It was surprising that, although cereal accessions rank among the most numerous in plant GBs, we found no references dealing with mislabeled varieties. Nevertheless, results from GBs of other plant species showed the problem is common and concerning. In yam (Discorea), whose tubers are used as a staple food or for natural medicine, 20.6% of the total 3156 GB accessions were not true to type, i.e., misidentified individuals [3]. Af Sätra et al. [24] genotyped apples (Malus domestica) and confirmed the identity of multiple accessions with the same variety name but also identified several mislabeled accessions. Shan et al. [25] described the possibility of mislabeled accessions in the world germplasm collections of wild Cicer (chick-pea). Jreisat and Laten [1] reported that 4 of the 13 specimens of clover (Trifolium) appear to be mislabeled or misidentified. Van de Wouw et al. [26] found a high degree of non-authentic lettuce (Lactuca sativa) varieties in GB collections; this was especially true for the oldest varieties, but even for varieties released from the 1960s to 1990 it was estimated that approximately 10% were not authentic. Zhang et al. [27] applied molecular methods to determine species’ identities in rice (Oryza) and revealed that 17% of 53 seed accessions from GBs or field collections were mislabeled. Akpertey et al. [28] analyzed 400 coffee (Coffea canephora) genotypes and 18.6% were mislabeled. Parentage analysis showed that 33.3% of the progenies derived from controlled crossing and none of the progenies originating from an open pollinated bi-clonal seed garden had parents (both parents) corresponding to the breeders’ records. Most of results conducted in the plant kingdom and reporting mislabeling of genotypes relate to woody plants such as trees [29,30,31] and shrubs [32,33,34]. Although the situation in GBs of cereals is similar, relevant studies are rare.

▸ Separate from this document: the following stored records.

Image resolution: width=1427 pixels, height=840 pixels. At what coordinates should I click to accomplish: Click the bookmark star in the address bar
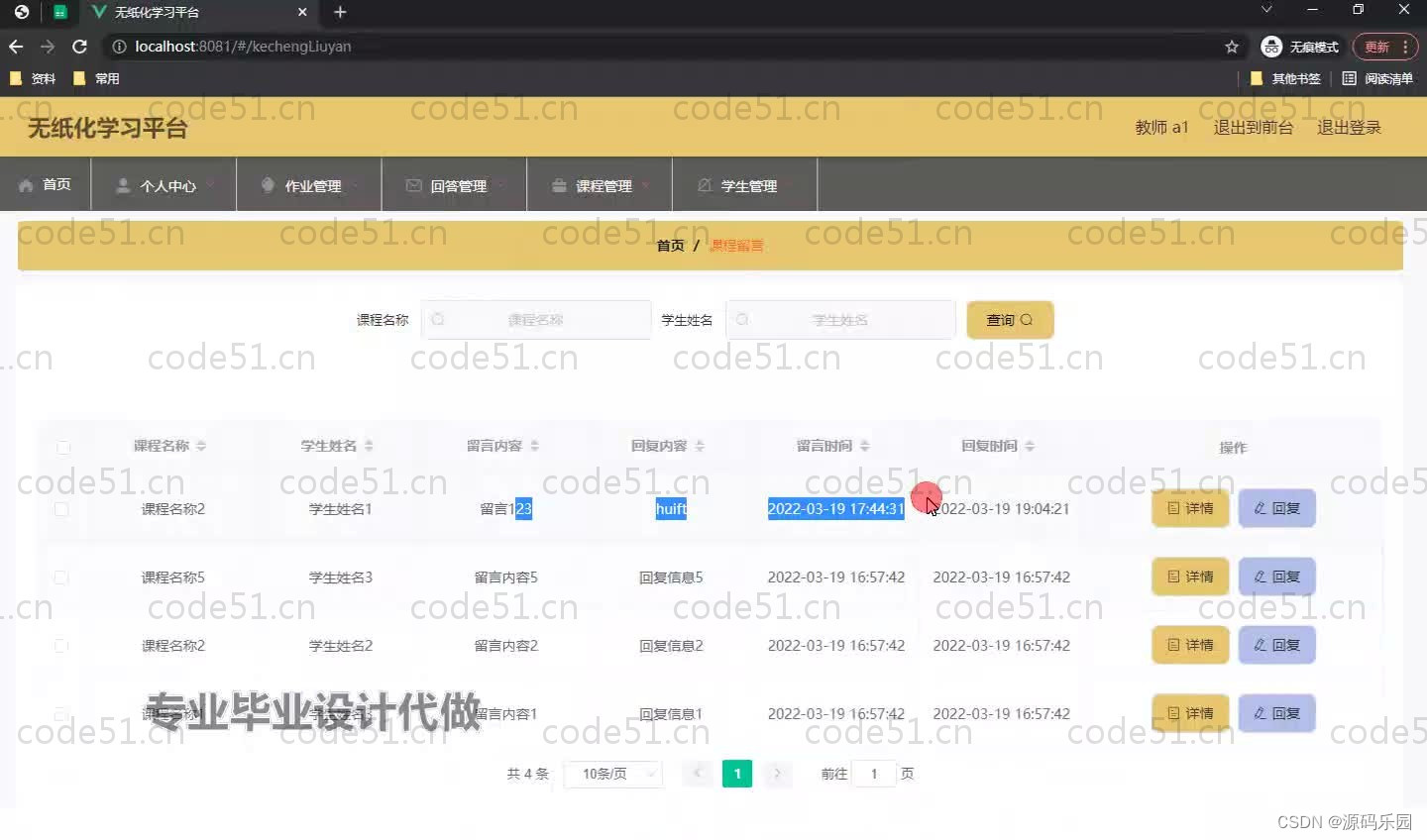click(x=1231, y=46)
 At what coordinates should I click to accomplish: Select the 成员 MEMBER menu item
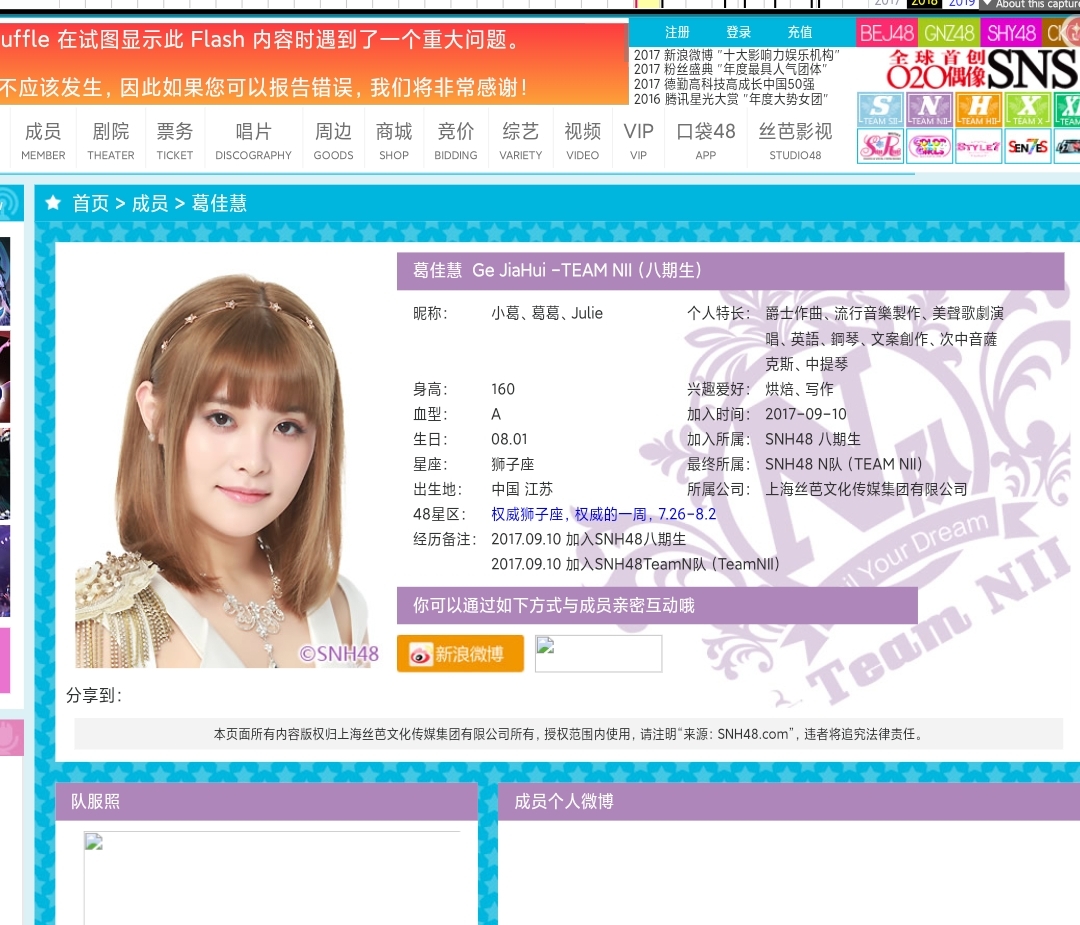pos(43,140)
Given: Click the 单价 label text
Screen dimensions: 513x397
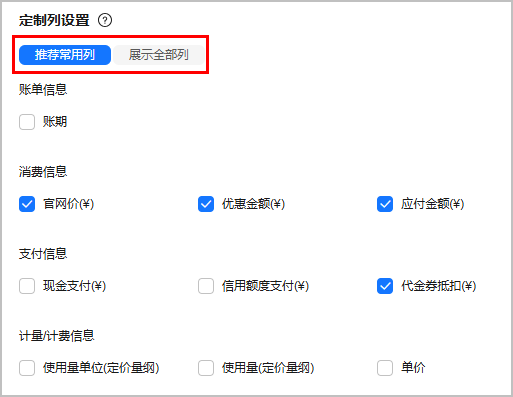Looking at the screenshot, I should (x=413, y=368).
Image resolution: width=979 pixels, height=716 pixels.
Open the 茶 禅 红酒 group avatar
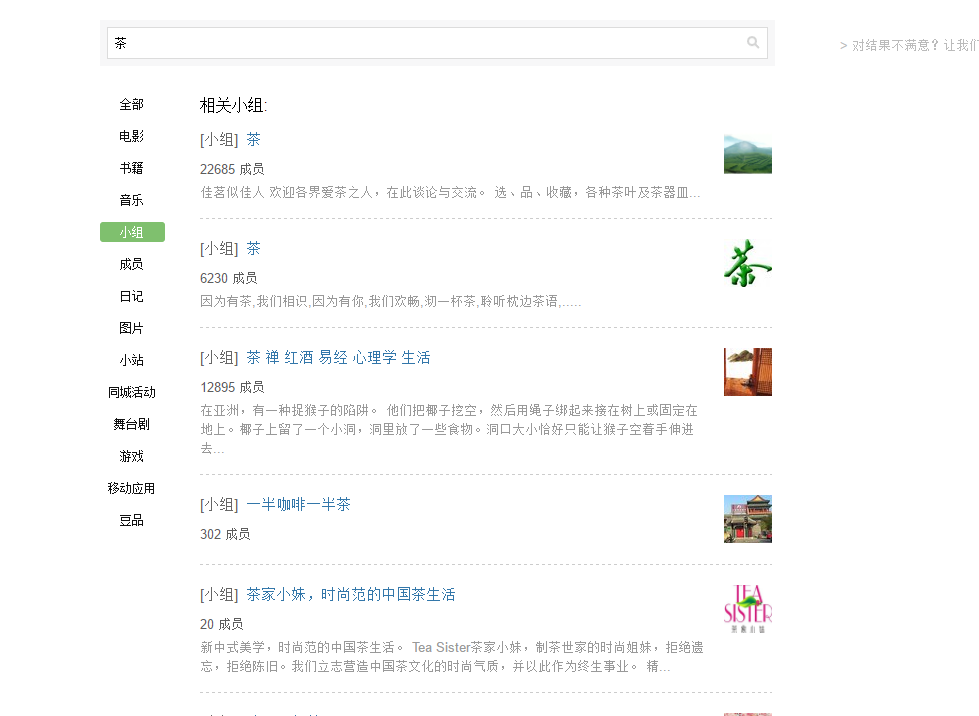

Non-authentic genotypes through contamination. The degree of genotypic contamination of accessions can differ and range from just a single seed or plant to the complete replacement of the original variety with another genotype(s). Accession heterogeneity may be welcomed in order to maintain the natural variation within original landraces or varieties bred by crossing that have not undergone line selection. However, in barley GBs the number of modern and almost exclusively single-line varieties has increased and therefore their heterogeneity was not originally present.
Contamination of accessions arises from mechanical admixtures with other genotypes during operations associated with seed multiplication or accidental cross-pollination, both resulting in undesirable heterogeneity. Examples of genotypic contamination in three out of six accessions of three varieties are illustrated in Table 4. In the first case (Freya) five SPPs from the domestic GB possess Mla6, whereas two SSPs derived from the DEU GB do not contain this gene. Similarly, nine SSPs derived from two accessions of Virgo carry MlLa, Mlra but in one SSP a different combination of Ml genes was found (a8, h). All these cases (SSPs nos. 2 and 4 of Freya from DEU and no. 2 of Virgo from CZE accession) are considered as random mechanical admixtures (genotype contaminants). Also, one of 10 SSPs of Duet (CZE and GBR) differs from the rest in one of four genes of an unusual gene combination. Therefore, it is probable that this different genotype could have arisen by accidental cross-pollination during seed increase, although a line of the original breeding population cannot be excluded.
A similar case to the above is the heterogeneous variety Bordia (Table 5). Three accessions (DEU, NLD and USA) contained a genotype without a resistance gene (none), which could prove the possible authenticity of at least a proportion of seeds of these accessions. Also, some SSPs in the accessions from the USA and GBR could be considered authentic, as MlaLo predominated in both. However, if only accessions from German and British GBs were tested, the conclusion would be that these are different varieties as no common genotype was detected in them.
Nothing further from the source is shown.